◆ SET PROBLEM: Which lines of the material below contain the word "width"? Gather and copy out every one of them.
------ ENTRIES SHOWN
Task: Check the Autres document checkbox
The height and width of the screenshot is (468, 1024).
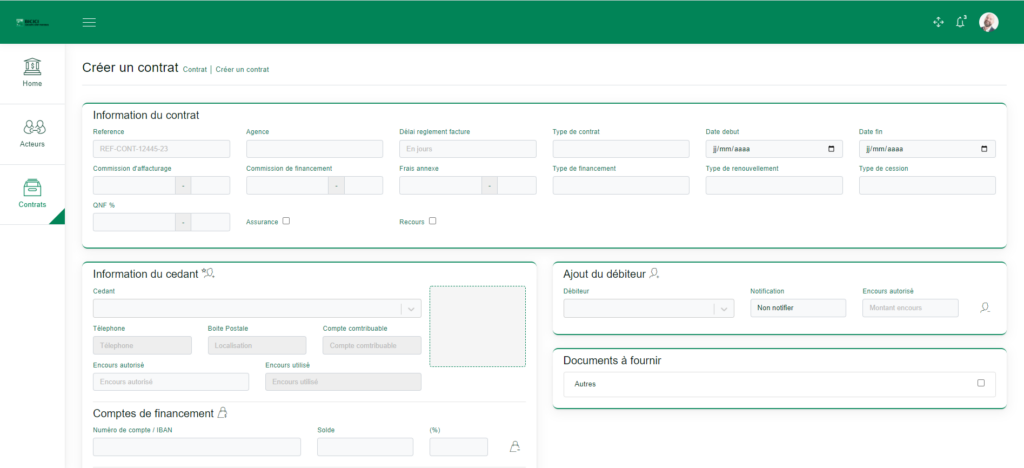Action: click(980, 383)
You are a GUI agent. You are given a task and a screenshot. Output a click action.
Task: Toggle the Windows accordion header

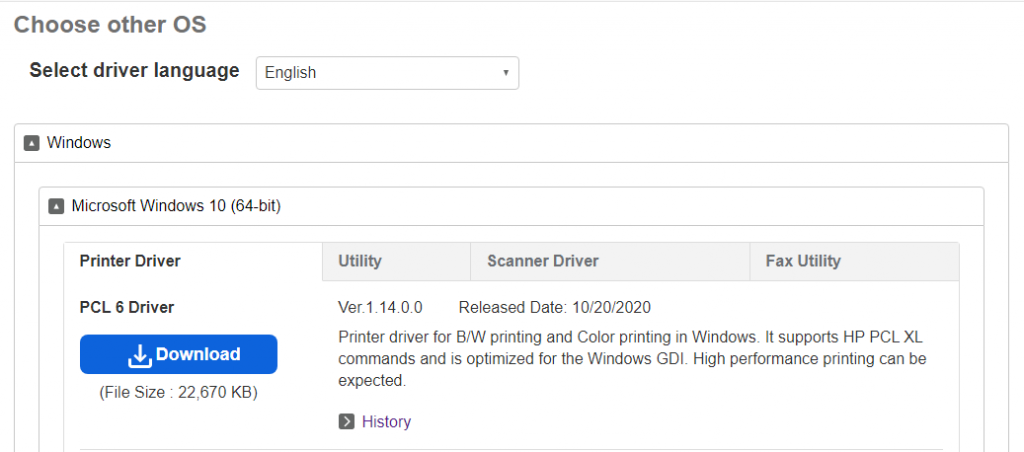pyautogui.click(x=511, y=142)
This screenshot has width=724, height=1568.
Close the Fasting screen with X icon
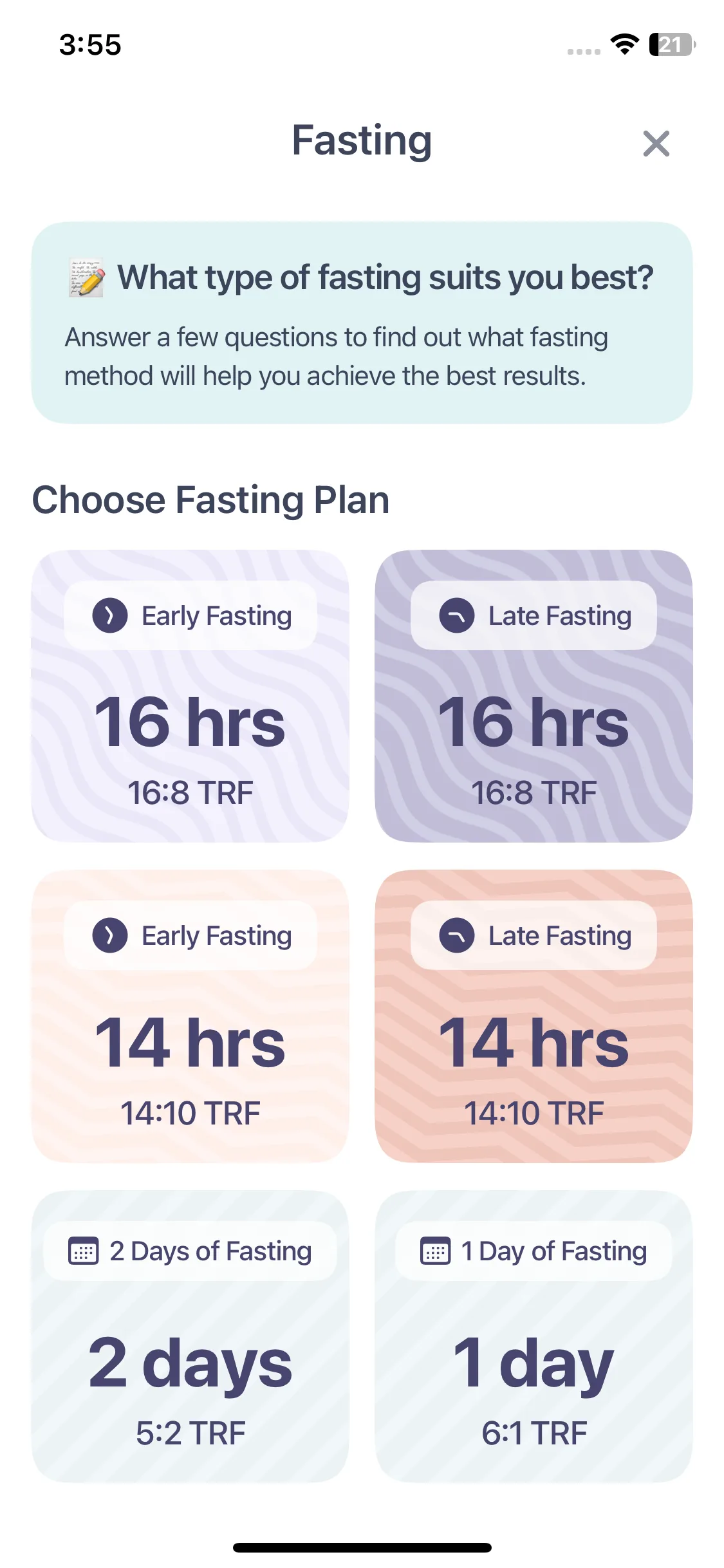[656, 143]
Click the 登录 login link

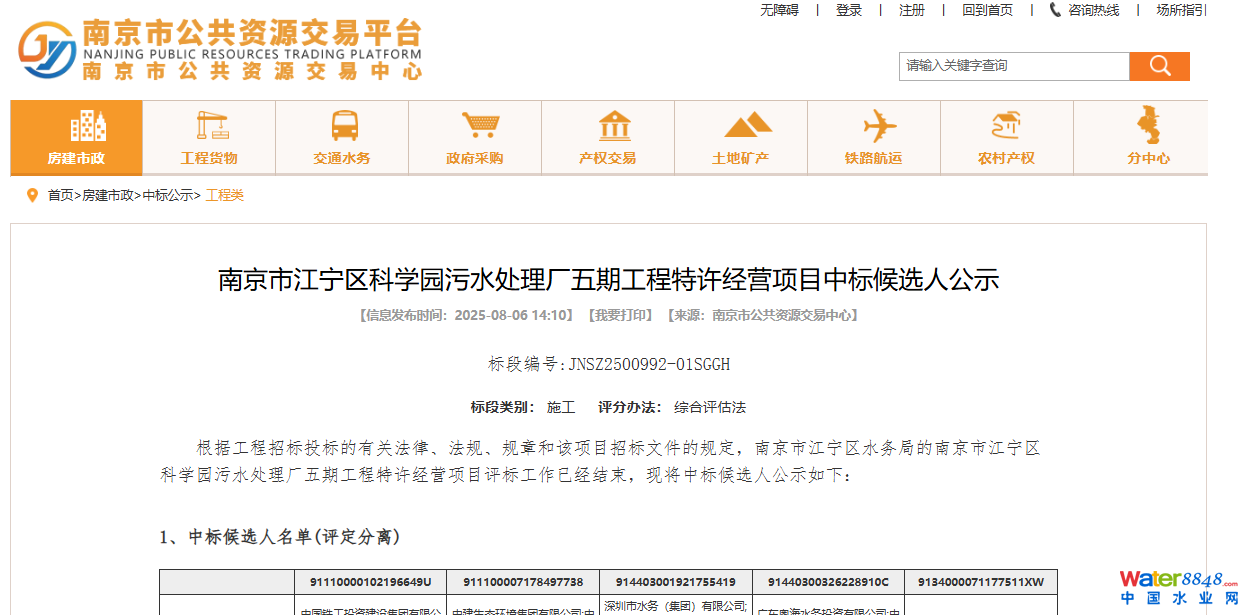click(849, 10)
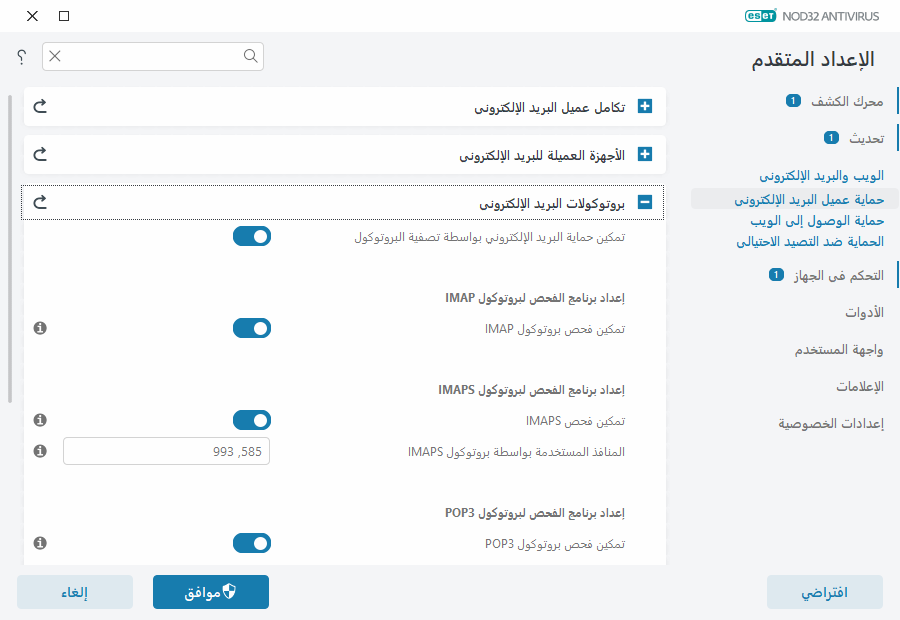Collapse the email protocols section

click(x=646, y=202)
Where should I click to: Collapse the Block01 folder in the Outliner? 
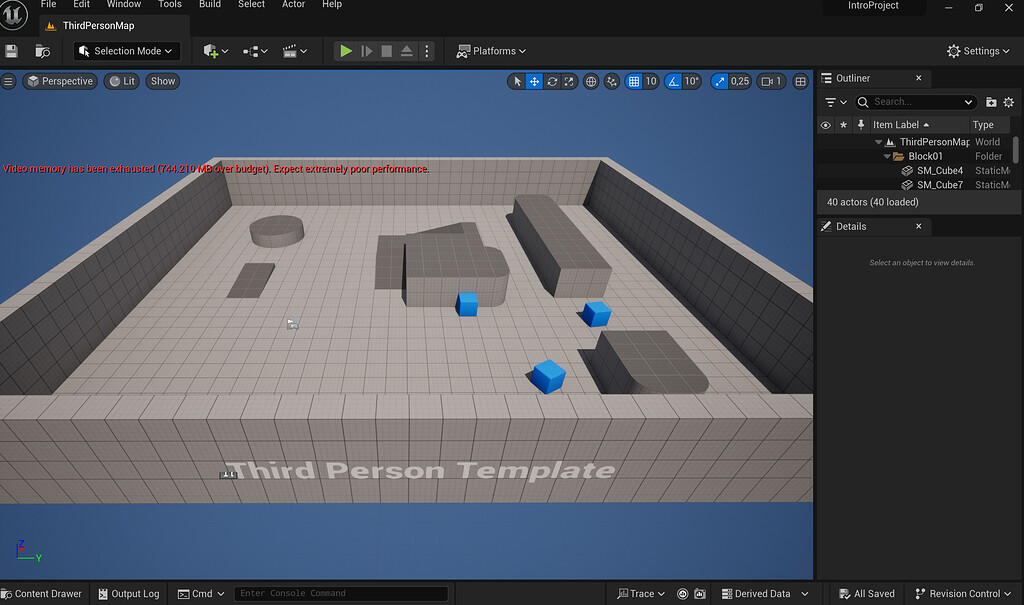[884, 156]
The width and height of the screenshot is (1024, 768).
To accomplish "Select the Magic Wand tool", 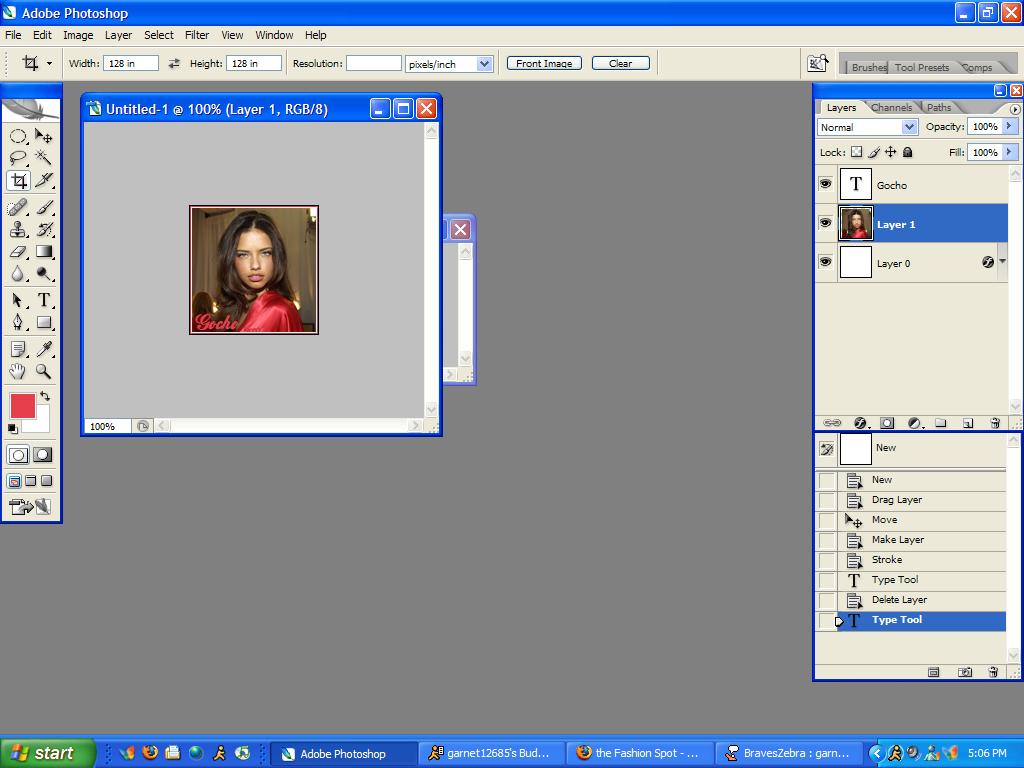I will 44,158.
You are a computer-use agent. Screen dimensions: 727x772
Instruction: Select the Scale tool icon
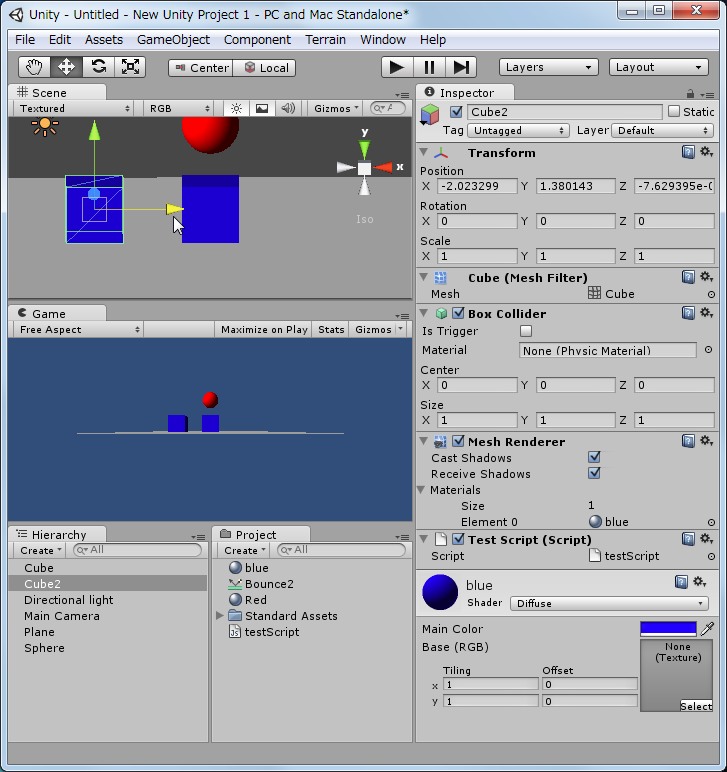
------------
◆ EXERCISE OUTPUT:
The height and width of the screenshot is (468, 1024).
This screenshot has width=724, height=1568.
The width and height of the screenshot is (1024, 768).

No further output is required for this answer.